J’ai 32 ans et j’habite une petite maison avec une véranda que je tiens à garder impeccable. Mon voisin, Don Samuel, est un septuagénaire qui vit seul et dont le jardin est complètement envahi par les pots, les arbustes et d’énormes plantes qui poussent à l’état sauvage. Depuis quelques mois, il m’exaspère. Chaque matin, en sortant prendre un café, mon appartement est jonché de feuilles mortes, de brindilles et de pétales fanés tombés de sa clôture. À contrecœur, je balaie en agitant bruyamment le balai pour qu’il entende bien ma frustration, et plus d’une fois, je lui ai crié depuis le couloir : « Don Samuel, taillez vos plantes, s’il vous plaît ! Je ne devrais pas avoir à ramasser vos déchets tous les jours ! »
Le vieil homme m’a juste regardé timidement par la fenêtre, a murmuré des excuses et est rentré. Je me suis dit que c’était un vieux fainéant qui se fichait de vivre ensemble.
Ma colère a atteint son paroxysme hier, dimanche. Il était 14 heures, et le chien de Don Samuel, un vieux croisé qui l’accompagne constamment, gémissait et grattait désespérément à la porte d’entrée depuis des heures. Supposant que l’homme était absent et avait enfermé l’animal, je me suis précipitée chez lui, prête à lui dire ses quatre vérités à propos de ce bruit.
J’ai sonné trois fois, mais personne n’a répondu. En poussant la porte en bois, je me suis rendu compte qu’elle n’était pas verrouillée.
Je suis entrée prudemment dans la pièce, j’ai appelé son nom et j’allais me plaindre, mais un frisson m’a parcourue en arrivant dans la cuisine. Don Samuel était assis, pâle et respirant difficilement, sur le sol en béton, appuyé contre le mur. Il avait fait une mauvaise chute à cause de son hypertension et était resté allongé là presque toute la journée, incapable de se relever ou d’atteindre son téléphone, tandis que son chien essayait d’attirer son attention depuis l’embrasure de la porte.

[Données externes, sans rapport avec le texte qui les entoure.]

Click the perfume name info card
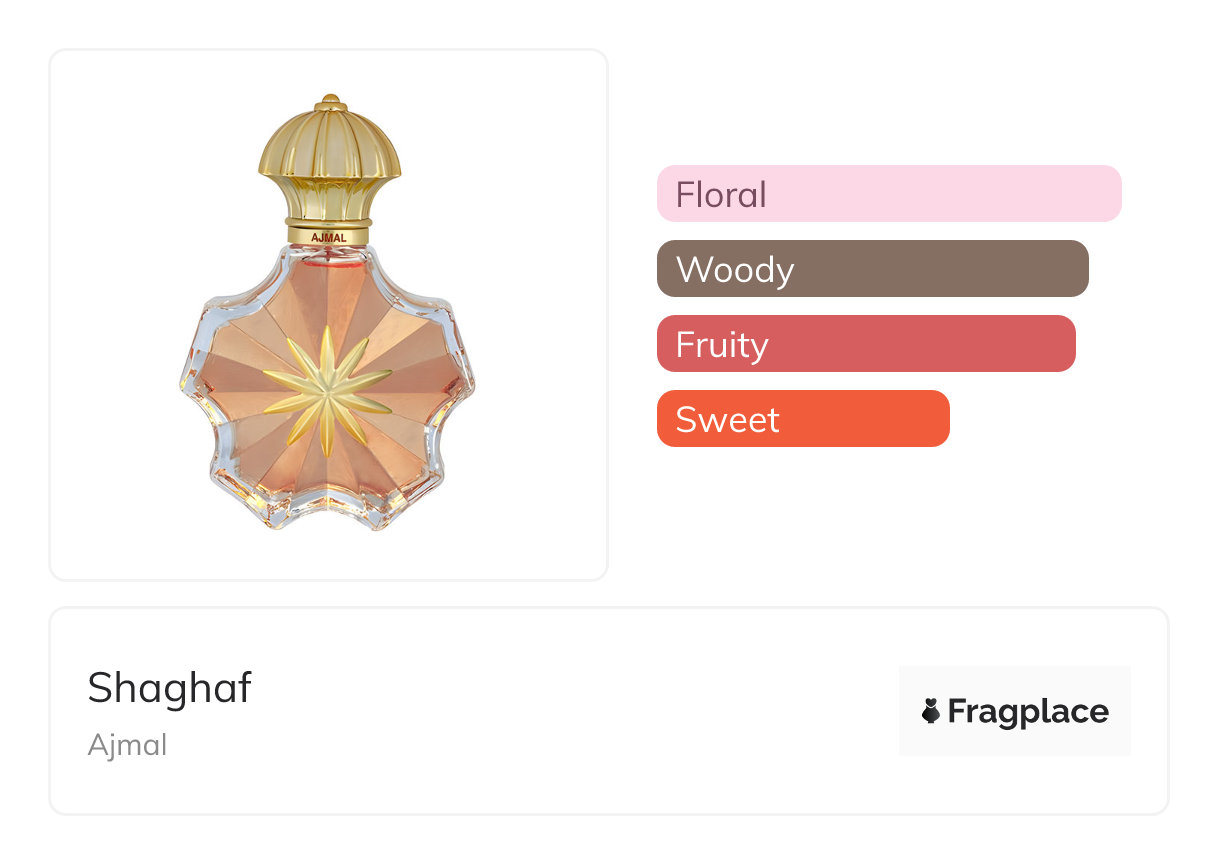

Je me suis agenouillée par terre, terrifiée, j’ai pris sa main, tremblante de froid, et j’ai immédiatement appelé une ambulance. En attendant les ambulanciers, j’ai mis un oreiller sous sa tête et je me suis excusée d’être entrée dans cet état. Don Samuel, les larmes aux yeux, m’a serré faiblement les doigts, a regardé par la porte-fenêtre qui donnait sur ma maison et a dit d’une voix brisée qui m’a fendu le cœur :
« Merci d’être venu, voisin… et veuillez excuser les feuilles sur votre porche. Pour être honnête, je ne les ai pas taillées car ma femme avait planté ces grands bougainvilliers avant de mourir. Mes mains ne sont plus assez fortes pour m’en occuper correctement, mais je les ai laissées pousser vers vous car chaque matin, lorsque vous sortiez, agacé, pour les balayer, le bruit de votre balai et de vos pas était la seule chose qui me faisait sentir, dans ce silence, que quelqu’un était près de moi. C’était le signe que je n’étais pas complètement seul au monde. »
J’ai ressenti un coup si violent à l’estomac que les larmes ont jailli de façon incontrôlable.

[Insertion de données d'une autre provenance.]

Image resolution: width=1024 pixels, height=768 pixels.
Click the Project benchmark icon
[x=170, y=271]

Mon agacement quotidien, ma colère face à quelques feuilles mortes et mes mines sombres étaient les seuls liens qui me liaient à ce grand-père rongé par la solitude de sa maison vide. Je me sentais comme la pire personne du quartier, tant j’étais dépourvue d’empathie.
Les ambulanciers l’ont emmené à l’hôpital pour un examen et heureusement son état est maintenant stable.

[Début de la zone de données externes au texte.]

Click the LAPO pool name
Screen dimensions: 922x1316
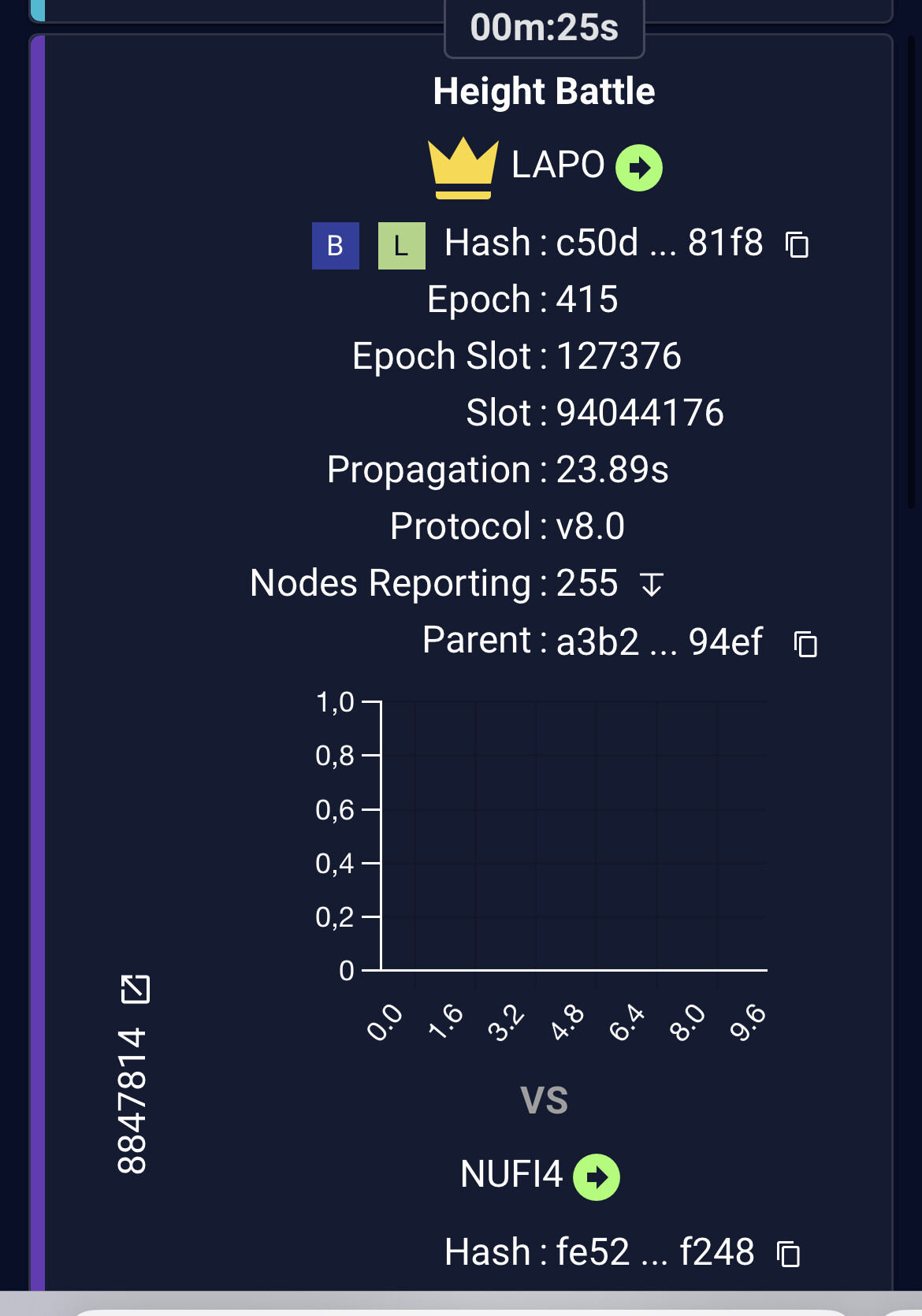pos(557,165)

Hier après-midi, pendant qu’il était sous observation, j’ai pris mes outils, appelé deux voisins et nous sommes allés dans son jardin. Nous n’avons pas taillé ses plantes ; nous avons installé des tuteurs, désherbé, repeint son jardin et disposé les branches de bougainvilliers de sa femme de façon à ce qu’elles ornent joliment la clôture entre nos deux maisons.
Lundi matin, je lui ai rendu visite à l’hôpital et lui ai apporté un thermos de café. Je lui ai promis qu’à partir de cette semaine, je m’assiérais avec lui tous les mercredis après-midi sur sa véranda pour boire un café et écouter ses récits de jeunesse. Je lui ai aussi promis de ne plus balayer avec colère les feuilles mortes qui jonchent mon sol, mais avec joie, sachant que j’ai un ami fidèle à mes côtés. J’ai appris que parfois, nous jugeons les actions des gens ordinaires avec notre propre égoïsme, sans comprendre que derrière ce que nous percevons comme un désagrément se cache peut-être le cri silencieux de quelqu’un qui a simplement besoin de savoir que le monde ne l’a pas oublié.
Après cette journée à l’hôpital, j’ai tenu ma promesse.
Chaque mercredi après-midi, j’apportais deux tasses de café sur la véranda de Don Samuel, et nous nous asseyions là à bavarder tandis que le soleil disparaissait lentement derrière les maisons du quartier.
Au début, les conversations étaient faciles.
Nous avons parlé de plantes.
Concernant la météo.
De la part des voisins.
D’après les actualités.
Mais peu à peu, il a commencé à me raconter des histoires de sa vie.
Et puis j’ai découvert quelque chose qui m’a encore plus attristée, car je l’avais jugé si durement pendant tant de mois.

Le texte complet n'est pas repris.